Eufrasio Garcia, en 2012
© Americo Mariano

"J'ai connu le règne d'Alphonse XIII." Du haut de ses 94 ans, Eufrasio Garcia a été le témoin des bouleversements de l'Espagne contemporaine. Né en 1918 à Villalpando, il se souvient de son village natal, dans la province de Zamora, en Espagne. "On n'avait aucun droit. La plupart d'entre nous ne savaient ni lire ni écrire. La vie était misérable pour la classe ouvrière. Enfants, nous marchions pieds nus." Eufrasio a commencé à travailler à l'âge de dix ans. "Je recueillais des pierres pour réparer les routes, on travaillait du lever au coucher du soleil pour 1,50 peseta.
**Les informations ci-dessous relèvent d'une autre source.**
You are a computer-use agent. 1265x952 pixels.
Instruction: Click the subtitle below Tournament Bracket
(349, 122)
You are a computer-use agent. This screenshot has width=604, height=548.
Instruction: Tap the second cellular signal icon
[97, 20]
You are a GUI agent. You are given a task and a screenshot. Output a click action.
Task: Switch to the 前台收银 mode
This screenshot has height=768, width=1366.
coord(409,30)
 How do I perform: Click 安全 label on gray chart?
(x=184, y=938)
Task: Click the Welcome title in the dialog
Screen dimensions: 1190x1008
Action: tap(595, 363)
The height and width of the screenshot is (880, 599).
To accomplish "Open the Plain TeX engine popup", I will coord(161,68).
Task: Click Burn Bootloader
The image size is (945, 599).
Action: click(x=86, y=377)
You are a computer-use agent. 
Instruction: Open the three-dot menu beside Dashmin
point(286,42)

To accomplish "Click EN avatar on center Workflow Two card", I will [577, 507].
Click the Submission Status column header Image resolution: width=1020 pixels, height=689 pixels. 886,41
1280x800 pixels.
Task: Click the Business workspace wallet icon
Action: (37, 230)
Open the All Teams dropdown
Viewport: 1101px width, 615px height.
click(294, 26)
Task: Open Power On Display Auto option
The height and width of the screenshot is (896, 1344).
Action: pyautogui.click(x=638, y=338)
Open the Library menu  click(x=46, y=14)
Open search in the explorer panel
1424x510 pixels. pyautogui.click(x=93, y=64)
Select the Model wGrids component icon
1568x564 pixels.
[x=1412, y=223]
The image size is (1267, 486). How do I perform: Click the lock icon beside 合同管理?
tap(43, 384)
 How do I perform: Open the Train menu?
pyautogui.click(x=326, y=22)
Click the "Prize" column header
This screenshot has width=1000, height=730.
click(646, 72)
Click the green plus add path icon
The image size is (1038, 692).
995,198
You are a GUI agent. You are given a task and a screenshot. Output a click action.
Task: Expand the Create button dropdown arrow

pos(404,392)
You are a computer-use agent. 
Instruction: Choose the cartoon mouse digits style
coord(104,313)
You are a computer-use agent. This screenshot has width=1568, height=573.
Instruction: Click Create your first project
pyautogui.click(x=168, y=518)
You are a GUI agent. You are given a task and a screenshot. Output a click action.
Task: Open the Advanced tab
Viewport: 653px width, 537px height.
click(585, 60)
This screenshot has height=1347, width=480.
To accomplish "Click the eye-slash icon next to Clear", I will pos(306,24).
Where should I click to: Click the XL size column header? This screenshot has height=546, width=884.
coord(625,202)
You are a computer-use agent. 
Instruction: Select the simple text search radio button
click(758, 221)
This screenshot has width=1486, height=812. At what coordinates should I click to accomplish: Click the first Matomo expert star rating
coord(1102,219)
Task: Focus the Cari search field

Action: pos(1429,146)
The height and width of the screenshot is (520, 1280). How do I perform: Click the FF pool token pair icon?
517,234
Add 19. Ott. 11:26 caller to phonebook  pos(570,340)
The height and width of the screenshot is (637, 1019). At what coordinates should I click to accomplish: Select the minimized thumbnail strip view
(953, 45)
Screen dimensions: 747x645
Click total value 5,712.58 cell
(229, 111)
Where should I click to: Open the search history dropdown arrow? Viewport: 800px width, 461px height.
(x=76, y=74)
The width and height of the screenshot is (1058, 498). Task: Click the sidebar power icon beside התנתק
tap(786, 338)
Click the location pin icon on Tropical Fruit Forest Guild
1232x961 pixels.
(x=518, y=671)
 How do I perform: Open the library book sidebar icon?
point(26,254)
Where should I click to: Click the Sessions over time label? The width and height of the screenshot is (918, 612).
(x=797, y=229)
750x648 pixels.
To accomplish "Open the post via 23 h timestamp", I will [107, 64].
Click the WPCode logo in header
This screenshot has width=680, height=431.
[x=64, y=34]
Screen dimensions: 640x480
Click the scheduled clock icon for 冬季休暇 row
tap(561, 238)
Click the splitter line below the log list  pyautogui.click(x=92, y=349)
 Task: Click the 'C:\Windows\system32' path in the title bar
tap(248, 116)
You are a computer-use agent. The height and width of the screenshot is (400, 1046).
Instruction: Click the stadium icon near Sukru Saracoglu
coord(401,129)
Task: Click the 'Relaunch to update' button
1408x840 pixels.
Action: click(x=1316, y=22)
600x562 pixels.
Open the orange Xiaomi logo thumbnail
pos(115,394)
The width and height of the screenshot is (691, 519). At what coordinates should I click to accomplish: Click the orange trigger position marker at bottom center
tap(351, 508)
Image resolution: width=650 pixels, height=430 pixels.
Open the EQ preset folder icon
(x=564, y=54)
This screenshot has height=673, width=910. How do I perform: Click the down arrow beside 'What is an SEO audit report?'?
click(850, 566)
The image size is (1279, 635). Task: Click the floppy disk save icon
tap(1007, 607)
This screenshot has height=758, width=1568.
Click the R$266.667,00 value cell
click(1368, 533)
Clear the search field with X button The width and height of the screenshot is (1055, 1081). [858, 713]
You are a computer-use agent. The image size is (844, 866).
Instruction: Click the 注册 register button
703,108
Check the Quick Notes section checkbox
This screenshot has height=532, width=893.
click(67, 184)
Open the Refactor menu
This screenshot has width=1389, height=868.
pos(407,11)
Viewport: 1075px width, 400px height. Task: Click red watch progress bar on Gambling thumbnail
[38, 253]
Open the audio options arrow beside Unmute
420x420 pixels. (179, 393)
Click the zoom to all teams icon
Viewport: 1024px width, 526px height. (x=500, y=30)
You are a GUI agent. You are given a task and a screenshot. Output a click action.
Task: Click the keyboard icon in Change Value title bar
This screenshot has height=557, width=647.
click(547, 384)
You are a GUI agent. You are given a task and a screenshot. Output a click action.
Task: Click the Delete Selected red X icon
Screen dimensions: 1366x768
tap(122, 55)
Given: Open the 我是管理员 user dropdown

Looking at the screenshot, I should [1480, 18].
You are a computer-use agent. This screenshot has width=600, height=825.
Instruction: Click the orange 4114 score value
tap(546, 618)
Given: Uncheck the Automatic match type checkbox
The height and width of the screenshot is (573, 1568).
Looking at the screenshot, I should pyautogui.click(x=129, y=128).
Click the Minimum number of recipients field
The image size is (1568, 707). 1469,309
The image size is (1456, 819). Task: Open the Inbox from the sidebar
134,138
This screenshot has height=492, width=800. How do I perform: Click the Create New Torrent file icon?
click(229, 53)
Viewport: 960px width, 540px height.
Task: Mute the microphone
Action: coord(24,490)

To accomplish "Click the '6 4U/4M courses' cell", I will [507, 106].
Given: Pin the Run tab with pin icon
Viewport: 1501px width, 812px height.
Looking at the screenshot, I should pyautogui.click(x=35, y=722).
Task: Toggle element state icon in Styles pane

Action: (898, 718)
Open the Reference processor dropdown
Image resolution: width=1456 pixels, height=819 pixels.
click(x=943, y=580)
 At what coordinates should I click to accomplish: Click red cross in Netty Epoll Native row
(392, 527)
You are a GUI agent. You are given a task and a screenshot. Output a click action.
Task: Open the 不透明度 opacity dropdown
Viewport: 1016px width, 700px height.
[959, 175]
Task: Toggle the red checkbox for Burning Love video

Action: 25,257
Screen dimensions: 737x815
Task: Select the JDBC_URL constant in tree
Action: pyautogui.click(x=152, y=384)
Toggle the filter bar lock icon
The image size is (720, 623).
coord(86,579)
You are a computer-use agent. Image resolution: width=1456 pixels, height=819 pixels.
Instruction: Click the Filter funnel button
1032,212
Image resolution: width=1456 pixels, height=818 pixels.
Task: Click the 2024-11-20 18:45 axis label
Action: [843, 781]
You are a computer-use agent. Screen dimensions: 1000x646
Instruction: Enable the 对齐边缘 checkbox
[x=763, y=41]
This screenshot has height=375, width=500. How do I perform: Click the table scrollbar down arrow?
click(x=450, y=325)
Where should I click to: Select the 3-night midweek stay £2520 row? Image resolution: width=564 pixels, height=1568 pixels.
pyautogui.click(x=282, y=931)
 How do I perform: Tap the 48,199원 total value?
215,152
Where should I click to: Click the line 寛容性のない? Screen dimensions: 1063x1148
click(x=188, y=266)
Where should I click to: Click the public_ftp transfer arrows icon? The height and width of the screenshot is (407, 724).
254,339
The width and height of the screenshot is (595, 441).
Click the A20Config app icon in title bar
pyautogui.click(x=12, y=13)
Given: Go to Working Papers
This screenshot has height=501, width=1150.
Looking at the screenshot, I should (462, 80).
Eufrasio et sa femme Remedios, avec leur première fillePetit, Eufrasio n'a pas eu "la chance d'aller à l'école. Nous, les enfants d'ouvriers, on gardait des moutons, on faisait des vendanges. C'était un esclavage. On glanait les épis qu'il restait après la récolte pour faire le pain, nourrir les poules ou les cochons. Quand on récoltait les pois chiche, on ramassait ceux qui étaient mauvais, pour les manger." "Les femmes d'ouvriers travaillaient de 6h du matin à 10h du soir pendant les récoltes d'été, se souvient Eufrasio. J'y allais avec ma mère, comme tous les enfants capables de faire ces travaux. Les riches avaient des mulets pour labourer, mais nous, nous n'avions qu'un âne. C'était notre voiture, pour amener du fumier dans la vigne ou de l'eau à la maison. Mais certains au village étaient encore plus misérables que nous."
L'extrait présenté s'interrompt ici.